Worried about consuming bananas from overseas? Do you believe they have a high carbon footprint?
We know that it seems more eco-friendly to eat local food, but … is this really true? Is there a scientific basis for asserting this?
But what’s more amazing than simply describing a fact? Analyzing data! And we have found a great source of info that solves all our doubts concerning the origin of food chain greenhouse emissions: Our World in Data.
So, let’s find out where the emissions from bananas come from.
If you had concerns because the banana that reaches your table comes from far away … don’t worry!
Because the key to reducing your carbon footprint does not lie in the point of departure of your food but in its nature.
Everyday we are more concerned about climate change.

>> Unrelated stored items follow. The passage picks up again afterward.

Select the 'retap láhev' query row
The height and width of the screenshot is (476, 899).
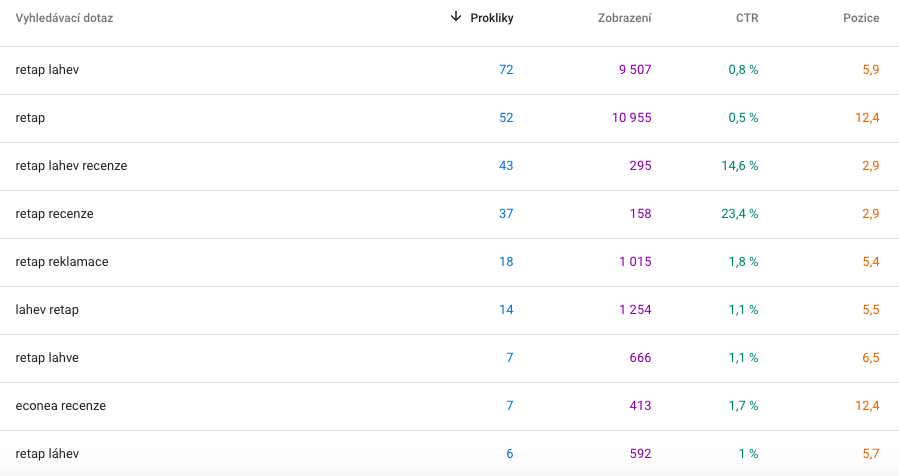pyautogui.click(x=47, y=454)
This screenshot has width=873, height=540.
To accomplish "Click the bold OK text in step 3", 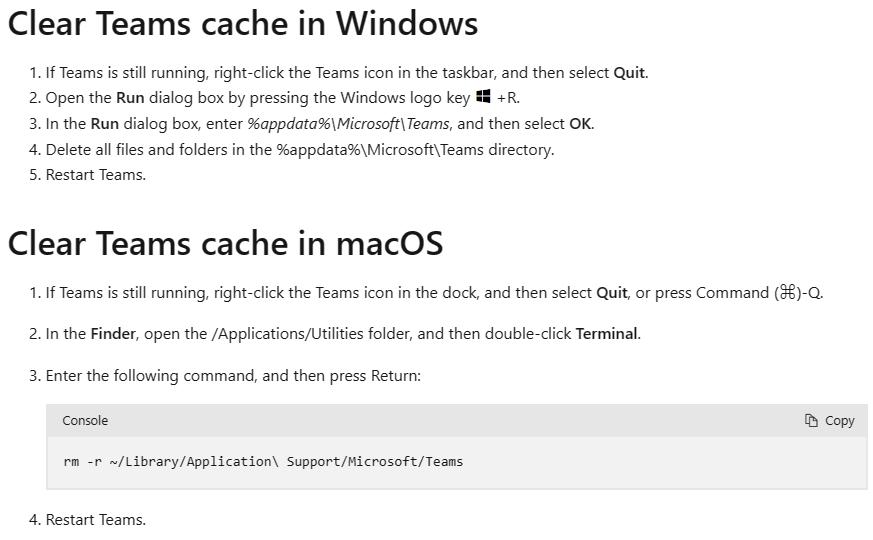I will coord(580,124).
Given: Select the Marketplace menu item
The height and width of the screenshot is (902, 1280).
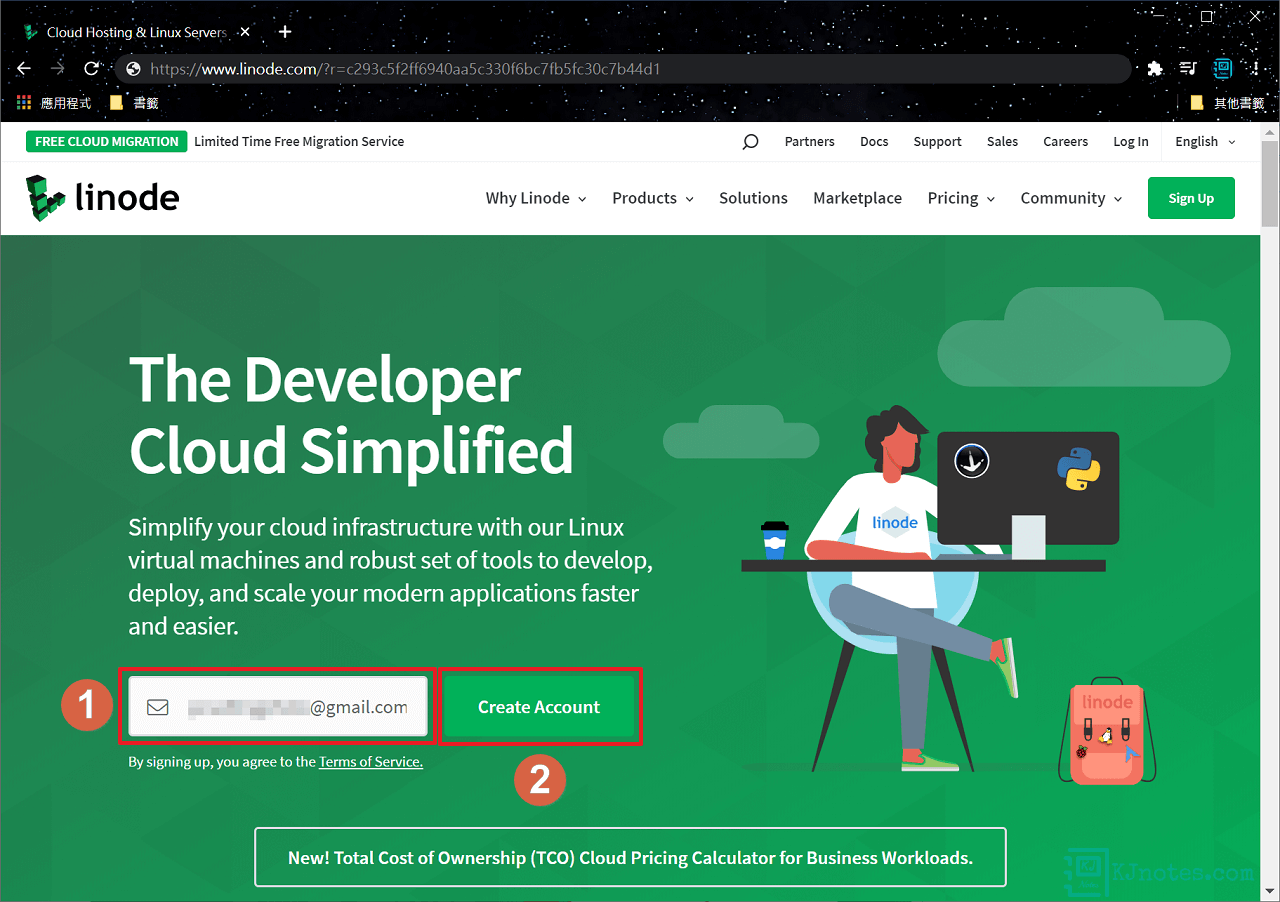Looking at the screenshot, I should click(857, 198).
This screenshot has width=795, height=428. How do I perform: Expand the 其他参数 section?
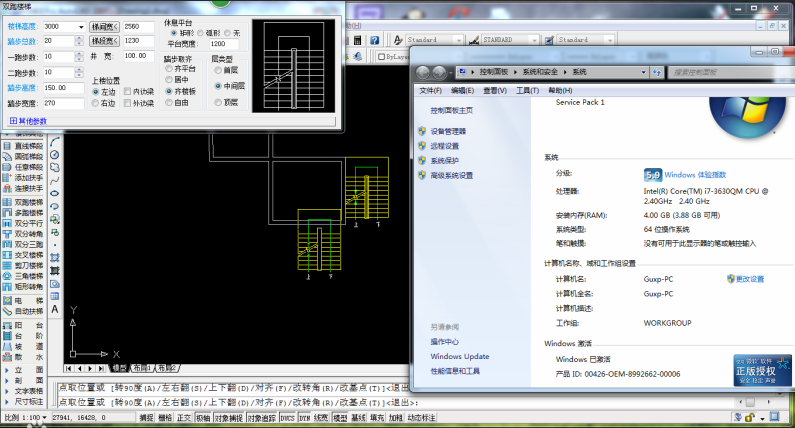28,121
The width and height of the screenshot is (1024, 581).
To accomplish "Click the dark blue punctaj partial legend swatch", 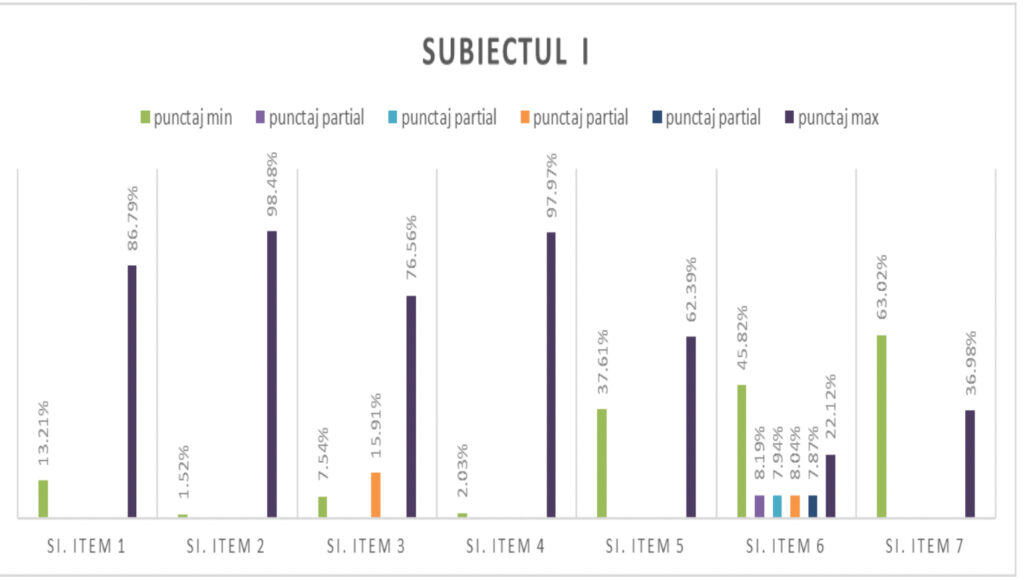I will (655, 119).
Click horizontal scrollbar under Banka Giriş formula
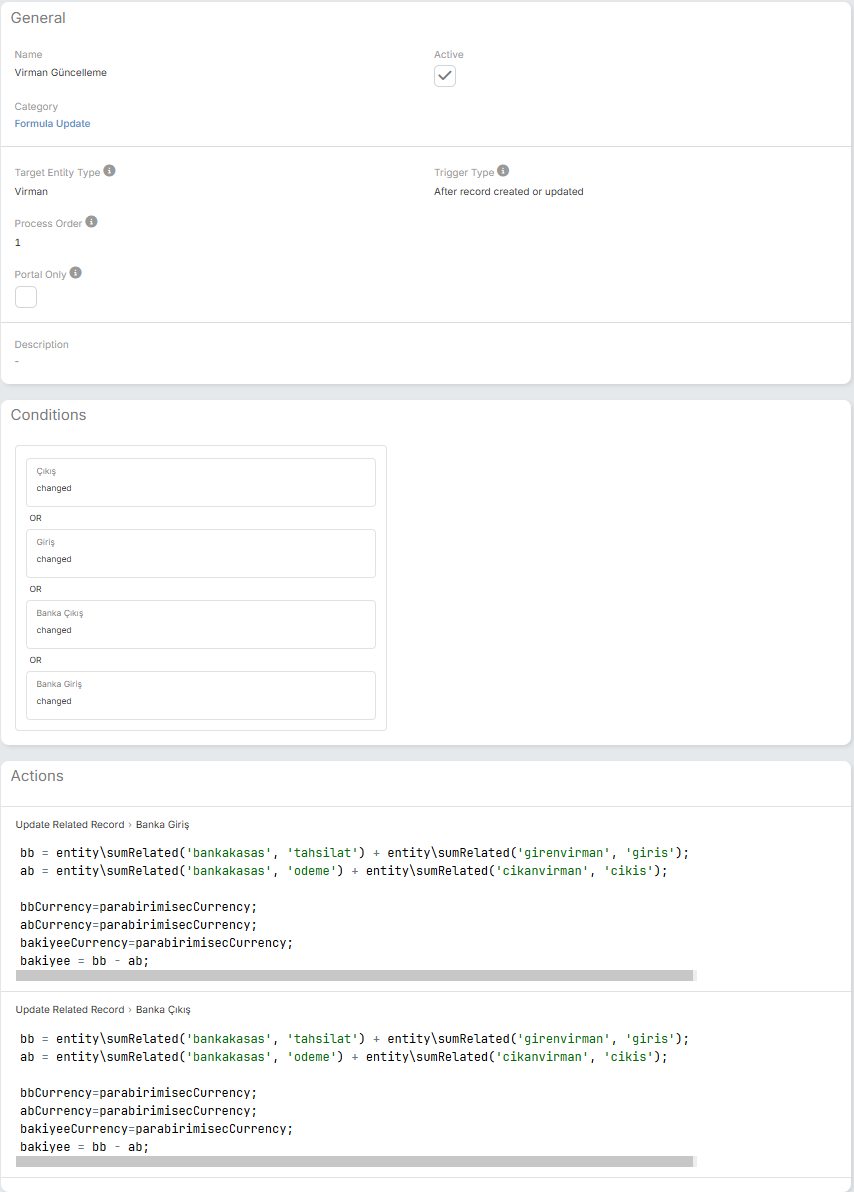854x1192 pixels. 355,975
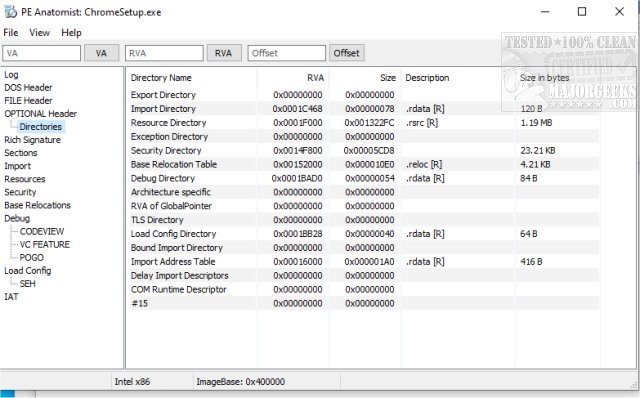Select Rich Signature tree item
Viewport: 640px width, 398px height.
point(32,140)
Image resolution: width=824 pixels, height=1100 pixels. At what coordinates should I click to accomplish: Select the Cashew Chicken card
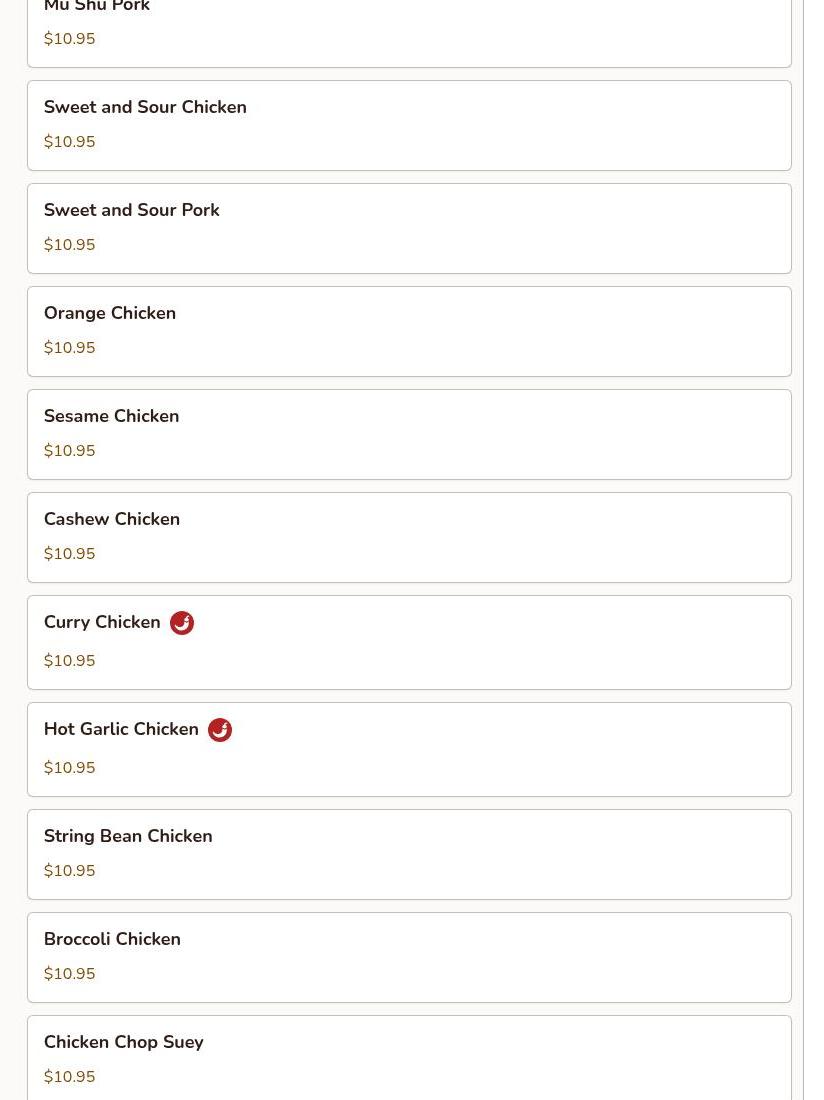tap(410, 538)
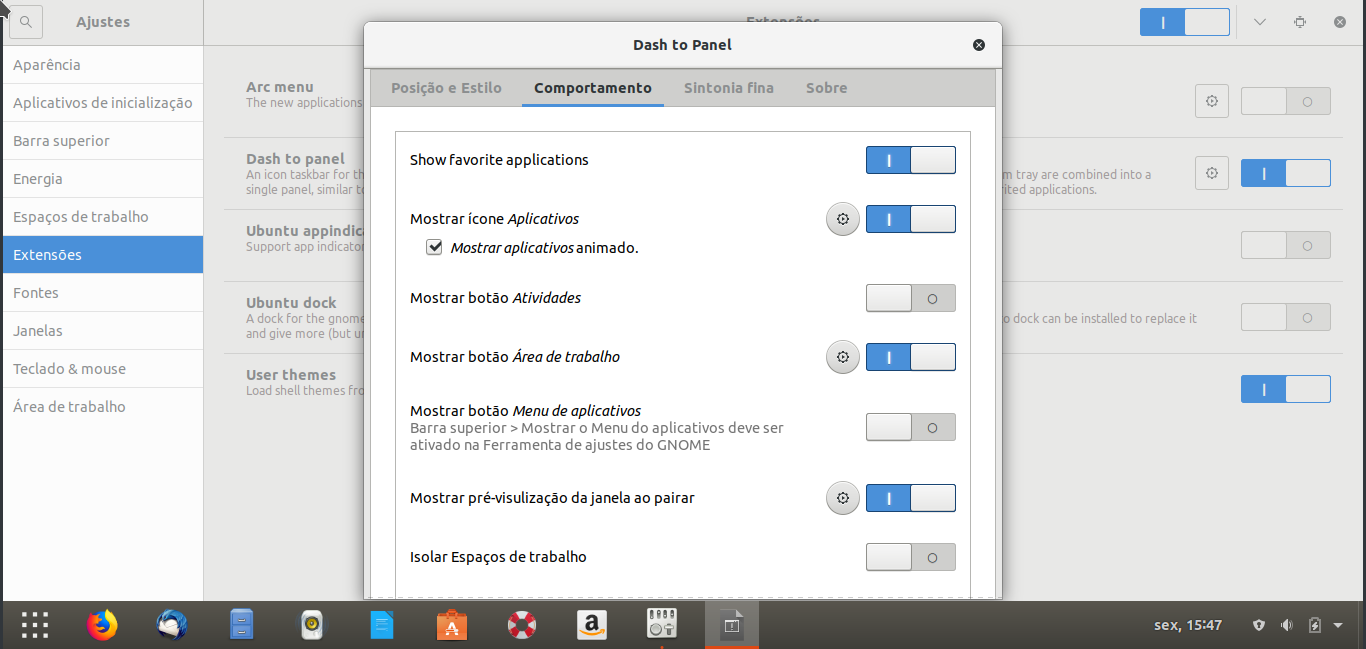Enable the Mostrar botão Atividades toggle
Viewport: 1366px width, 649px height.
click(x=910, y=297)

We care about the environment and the impacts that human activities generate in it. Among these activities is transportation. A process from the supply chain that accounts for a very small percentage of emissions. Therefore, sometimes eating locally has a significant impact on the carbon footprint. Why? Because, as we have already mentioned, transport is not responsible for a large share of food’s final carbon footprint (Source: Our World in Data).
The conclusion that to eat certain local food has many times the carbon footprint of most other foods was addressed by “the largest meta-analysis of global food systems to date, published in Science by Joseph Poore and Thomas Nemecek (2018)” (Source: Our World in Data).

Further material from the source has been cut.